Updated: Mar 30, 2021



Being the mediator can be a lonely gig.


When we're born into our family system or enter new communities early in our development, we typically take on a role. Some of us become inherent peace-keepers; in order to survive varying levels of tension and upset, we figure out how to keep the system in a state of homeostasis where it seems unable to do so on its own.


This role typically develops unconsciously and teaches us how to hone our people- and environment-reading instincts so we know where our services are needed before they're actually needed. Yes! This role is as exhausting as it sounds and can develop a sensitive child who struggles to regulate their empathy and may head down the path of co-dependency. But this can also squash a quest for individuality, as it becomes assumed that our purpose is to serve others rather than ourselves.

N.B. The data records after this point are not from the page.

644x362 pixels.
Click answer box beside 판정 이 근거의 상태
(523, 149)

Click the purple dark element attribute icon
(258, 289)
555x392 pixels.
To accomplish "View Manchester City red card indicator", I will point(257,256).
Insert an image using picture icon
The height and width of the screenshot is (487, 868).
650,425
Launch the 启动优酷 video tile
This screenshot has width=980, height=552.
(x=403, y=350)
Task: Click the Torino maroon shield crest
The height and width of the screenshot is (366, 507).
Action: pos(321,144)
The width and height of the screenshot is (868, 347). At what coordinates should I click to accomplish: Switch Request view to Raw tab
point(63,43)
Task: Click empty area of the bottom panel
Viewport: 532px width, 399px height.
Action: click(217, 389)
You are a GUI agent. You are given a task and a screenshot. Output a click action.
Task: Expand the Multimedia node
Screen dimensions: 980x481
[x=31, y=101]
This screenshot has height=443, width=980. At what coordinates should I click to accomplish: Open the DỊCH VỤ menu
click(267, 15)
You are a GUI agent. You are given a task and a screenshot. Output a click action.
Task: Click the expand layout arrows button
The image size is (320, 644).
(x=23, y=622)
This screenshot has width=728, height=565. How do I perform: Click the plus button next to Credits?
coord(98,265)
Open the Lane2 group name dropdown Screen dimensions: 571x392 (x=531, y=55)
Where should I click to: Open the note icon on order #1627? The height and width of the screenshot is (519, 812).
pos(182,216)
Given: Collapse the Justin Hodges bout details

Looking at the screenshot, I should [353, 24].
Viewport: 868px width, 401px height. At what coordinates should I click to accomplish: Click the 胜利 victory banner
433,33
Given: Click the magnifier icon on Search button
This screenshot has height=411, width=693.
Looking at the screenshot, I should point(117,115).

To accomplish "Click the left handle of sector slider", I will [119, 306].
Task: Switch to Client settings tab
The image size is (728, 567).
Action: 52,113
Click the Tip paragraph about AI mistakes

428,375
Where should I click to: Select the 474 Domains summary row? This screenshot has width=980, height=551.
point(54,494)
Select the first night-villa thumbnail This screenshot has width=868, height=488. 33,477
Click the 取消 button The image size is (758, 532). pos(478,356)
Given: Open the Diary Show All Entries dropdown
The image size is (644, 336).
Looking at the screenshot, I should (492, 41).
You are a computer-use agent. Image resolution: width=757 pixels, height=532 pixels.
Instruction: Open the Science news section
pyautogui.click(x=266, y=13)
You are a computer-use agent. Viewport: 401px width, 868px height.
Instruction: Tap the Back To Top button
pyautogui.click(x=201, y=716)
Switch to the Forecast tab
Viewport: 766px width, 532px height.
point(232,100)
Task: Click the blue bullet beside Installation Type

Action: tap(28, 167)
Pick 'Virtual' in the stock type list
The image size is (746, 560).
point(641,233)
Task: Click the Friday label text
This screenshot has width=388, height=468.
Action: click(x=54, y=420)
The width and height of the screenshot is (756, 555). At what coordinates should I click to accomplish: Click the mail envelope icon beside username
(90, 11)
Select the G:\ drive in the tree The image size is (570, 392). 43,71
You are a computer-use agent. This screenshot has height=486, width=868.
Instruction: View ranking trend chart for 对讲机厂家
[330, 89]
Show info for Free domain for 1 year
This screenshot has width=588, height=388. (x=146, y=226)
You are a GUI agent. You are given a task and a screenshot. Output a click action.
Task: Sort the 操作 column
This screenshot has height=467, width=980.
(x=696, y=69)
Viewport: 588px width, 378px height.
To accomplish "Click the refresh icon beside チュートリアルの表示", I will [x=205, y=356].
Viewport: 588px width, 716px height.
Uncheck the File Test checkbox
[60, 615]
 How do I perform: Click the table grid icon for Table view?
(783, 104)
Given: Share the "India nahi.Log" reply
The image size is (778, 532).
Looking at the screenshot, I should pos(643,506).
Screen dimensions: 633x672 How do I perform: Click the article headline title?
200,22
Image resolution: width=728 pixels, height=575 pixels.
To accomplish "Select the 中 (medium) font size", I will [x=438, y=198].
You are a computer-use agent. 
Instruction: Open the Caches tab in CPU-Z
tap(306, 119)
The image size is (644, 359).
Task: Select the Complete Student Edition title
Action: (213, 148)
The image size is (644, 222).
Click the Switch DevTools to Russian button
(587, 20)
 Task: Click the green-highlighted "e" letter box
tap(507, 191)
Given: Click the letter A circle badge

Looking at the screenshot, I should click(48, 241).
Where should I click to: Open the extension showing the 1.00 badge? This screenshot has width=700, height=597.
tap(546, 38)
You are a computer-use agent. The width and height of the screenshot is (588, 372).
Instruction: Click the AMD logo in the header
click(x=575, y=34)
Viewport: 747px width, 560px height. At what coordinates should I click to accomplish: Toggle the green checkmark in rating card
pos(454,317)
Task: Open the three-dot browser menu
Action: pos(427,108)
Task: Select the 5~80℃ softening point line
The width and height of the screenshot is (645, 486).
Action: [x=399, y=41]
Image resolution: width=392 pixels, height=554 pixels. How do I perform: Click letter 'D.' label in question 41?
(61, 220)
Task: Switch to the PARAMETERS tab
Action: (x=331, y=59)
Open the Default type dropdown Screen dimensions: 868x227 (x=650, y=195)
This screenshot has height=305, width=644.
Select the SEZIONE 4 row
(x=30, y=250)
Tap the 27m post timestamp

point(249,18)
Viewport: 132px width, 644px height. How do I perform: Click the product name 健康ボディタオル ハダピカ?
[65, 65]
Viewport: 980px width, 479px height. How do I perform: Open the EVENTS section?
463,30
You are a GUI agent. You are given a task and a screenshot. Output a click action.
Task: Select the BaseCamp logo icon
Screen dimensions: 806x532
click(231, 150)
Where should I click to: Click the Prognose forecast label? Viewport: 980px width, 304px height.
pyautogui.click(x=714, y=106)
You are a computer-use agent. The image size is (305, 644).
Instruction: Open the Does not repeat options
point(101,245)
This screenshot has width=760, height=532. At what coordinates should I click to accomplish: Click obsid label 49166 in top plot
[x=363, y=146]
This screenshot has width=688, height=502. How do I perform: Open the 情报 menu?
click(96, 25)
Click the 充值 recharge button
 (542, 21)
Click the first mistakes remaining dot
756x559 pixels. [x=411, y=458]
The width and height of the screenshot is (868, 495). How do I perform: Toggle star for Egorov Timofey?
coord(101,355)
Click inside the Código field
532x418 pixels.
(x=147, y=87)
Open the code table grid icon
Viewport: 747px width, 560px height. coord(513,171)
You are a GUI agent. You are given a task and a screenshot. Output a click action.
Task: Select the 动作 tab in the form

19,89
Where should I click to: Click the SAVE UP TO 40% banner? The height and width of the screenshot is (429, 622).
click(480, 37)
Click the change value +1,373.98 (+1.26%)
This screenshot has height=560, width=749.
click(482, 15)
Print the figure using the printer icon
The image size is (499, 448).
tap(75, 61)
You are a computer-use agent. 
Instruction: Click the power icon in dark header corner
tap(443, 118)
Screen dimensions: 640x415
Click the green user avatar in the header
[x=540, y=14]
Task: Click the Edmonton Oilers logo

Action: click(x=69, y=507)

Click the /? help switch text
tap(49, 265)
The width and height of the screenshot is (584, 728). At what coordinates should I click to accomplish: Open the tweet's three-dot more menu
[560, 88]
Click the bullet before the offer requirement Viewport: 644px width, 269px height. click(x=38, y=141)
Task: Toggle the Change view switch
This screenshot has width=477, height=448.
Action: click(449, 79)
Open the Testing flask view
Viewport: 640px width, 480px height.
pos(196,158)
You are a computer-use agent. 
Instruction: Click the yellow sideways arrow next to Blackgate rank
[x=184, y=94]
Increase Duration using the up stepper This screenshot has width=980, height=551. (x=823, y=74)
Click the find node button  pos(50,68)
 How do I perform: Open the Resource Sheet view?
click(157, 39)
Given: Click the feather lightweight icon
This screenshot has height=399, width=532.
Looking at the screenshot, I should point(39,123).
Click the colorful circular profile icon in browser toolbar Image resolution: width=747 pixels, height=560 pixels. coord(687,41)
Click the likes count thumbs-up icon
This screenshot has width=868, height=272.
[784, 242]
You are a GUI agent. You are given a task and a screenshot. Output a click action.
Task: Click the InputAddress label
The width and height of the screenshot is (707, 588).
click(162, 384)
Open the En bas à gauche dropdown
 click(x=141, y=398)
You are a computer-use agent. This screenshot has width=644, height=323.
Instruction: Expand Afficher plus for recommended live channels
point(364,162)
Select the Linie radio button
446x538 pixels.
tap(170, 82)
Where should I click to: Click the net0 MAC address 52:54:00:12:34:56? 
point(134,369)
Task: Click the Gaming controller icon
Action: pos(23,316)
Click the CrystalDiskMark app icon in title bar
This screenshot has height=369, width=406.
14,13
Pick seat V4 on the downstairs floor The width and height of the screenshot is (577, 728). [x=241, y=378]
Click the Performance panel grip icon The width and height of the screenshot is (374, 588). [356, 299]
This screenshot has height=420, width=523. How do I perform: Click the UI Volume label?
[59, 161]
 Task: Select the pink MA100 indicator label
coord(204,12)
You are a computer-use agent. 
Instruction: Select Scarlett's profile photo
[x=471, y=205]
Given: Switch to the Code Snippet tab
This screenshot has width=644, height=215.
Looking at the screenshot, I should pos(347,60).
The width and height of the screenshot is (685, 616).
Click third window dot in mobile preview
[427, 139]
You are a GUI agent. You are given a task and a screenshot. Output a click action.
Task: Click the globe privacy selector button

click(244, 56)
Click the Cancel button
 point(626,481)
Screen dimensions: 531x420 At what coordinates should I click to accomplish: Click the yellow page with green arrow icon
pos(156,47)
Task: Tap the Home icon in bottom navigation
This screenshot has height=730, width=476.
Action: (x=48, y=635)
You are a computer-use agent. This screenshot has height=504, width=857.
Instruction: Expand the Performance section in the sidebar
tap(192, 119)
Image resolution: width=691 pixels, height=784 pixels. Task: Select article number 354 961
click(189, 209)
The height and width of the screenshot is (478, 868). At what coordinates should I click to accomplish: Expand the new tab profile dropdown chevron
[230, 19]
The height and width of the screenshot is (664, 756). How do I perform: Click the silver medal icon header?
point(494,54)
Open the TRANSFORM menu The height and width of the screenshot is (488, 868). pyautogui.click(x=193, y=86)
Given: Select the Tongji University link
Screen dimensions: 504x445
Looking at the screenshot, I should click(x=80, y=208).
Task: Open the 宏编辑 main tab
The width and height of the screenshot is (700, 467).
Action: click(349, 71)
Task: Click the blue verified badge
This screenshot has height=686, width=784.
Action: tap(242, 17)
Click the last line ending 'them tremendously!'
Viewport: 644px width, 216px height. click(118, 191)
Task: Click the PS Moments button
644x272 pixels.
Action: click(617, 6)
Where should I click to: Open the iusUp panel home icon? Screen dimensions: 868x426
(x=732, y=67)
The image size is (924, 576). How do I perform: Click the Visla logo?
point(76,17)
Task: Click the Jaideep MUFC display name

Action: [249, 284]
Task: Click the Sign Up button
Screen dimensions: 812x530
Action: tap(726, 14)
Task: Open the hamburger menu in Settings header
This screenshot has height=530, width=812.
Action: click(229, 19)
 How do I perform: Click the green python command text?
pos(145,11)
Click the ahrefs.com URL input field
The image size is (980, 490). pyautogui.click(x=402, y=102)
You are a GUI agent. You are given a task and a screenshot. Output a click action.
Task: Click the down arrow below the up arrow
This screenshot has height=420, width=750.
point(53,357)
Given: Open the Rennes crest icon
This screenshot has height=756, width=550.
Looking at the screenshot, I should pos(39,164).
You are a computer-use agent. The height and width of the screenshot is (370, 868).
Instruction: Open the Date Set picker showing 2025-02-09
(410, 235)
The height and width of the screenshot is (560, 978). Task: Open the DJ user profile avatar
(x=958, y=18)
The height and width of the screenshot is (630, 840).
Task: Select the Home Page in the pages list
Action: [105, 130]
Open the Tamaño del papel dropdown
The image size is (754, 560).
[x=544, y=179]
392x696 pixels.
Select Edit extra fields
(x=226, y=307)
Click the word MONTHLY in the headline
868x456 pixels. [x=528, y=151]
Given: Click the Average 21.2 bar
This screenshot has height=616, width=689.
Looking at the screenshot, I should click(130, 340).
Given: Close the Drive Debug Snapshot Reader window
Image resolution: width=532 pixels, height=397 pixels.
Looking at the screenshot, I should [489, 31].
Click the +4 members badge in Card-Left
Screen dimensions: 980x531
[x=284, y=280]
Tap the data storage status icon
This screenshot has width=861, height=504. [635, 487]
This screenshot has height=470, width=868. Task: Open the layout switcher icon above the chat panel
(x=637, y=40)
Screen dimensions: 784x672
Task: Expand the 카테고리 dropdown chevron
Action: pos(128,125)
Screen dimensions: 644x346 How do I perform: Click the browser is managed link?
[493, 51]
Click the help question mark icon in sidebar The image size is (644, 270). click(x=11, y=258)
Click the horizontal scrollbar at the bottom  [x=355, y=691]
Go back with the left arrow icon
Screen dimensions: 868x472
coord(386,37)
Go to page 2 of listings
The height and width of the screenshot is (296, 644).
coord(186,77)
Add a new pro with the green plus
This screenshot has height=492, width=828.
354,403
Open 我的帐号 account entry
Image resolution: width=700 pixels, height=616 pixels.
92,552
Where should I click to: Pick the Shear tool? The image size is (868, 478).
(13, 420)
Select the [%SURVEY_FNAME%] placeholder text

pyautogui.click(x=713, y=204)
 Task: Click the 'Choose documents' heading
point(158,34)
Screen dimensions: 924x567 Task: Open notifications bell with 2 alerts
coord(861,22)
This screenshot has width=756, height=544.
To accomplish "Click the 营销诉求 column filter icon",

During pivotal developmental phases of our lives, we may retreat from social development or individuation and instead continue to carry on our duties, both because we feel it's all we are worth and because it's all we know.


Maintaining peace in times of conflict, at home or elsewhere, can make us feel alone in a sea of the scared and easily provoked.


We carry an inflated sense of self-importance but only as it comes to the service of others, never the desires or needs of self. We aren't narcissistic aiming to impress others and be heralded, instead we are self-assigned minions who become burdens when not in service. And if the homeostasis we seek isn't achieved, we're convinced the destruction that erupts is our fault.


With a devoted-to-others sense of self (embodying that martyr archetype!), limited social skills (maybe even hermit-like), and uncontrollable empathy, relationships with people become challenging to healthily navigate. It's not unusual for food to become the replacement. Too much or too little food lets us know we're alive in our most basic of human senses, and getting to control the dial of our intake let's us prove how much we think we're worth. We can fill our depleted selves through bingeing or restrict for further deprivation. Either way, food gives us a "safer" object of attachment absent elsewhere.


What does this reflection help you recognize about the role you played in your family, and the role food plays in your quest for wholeness?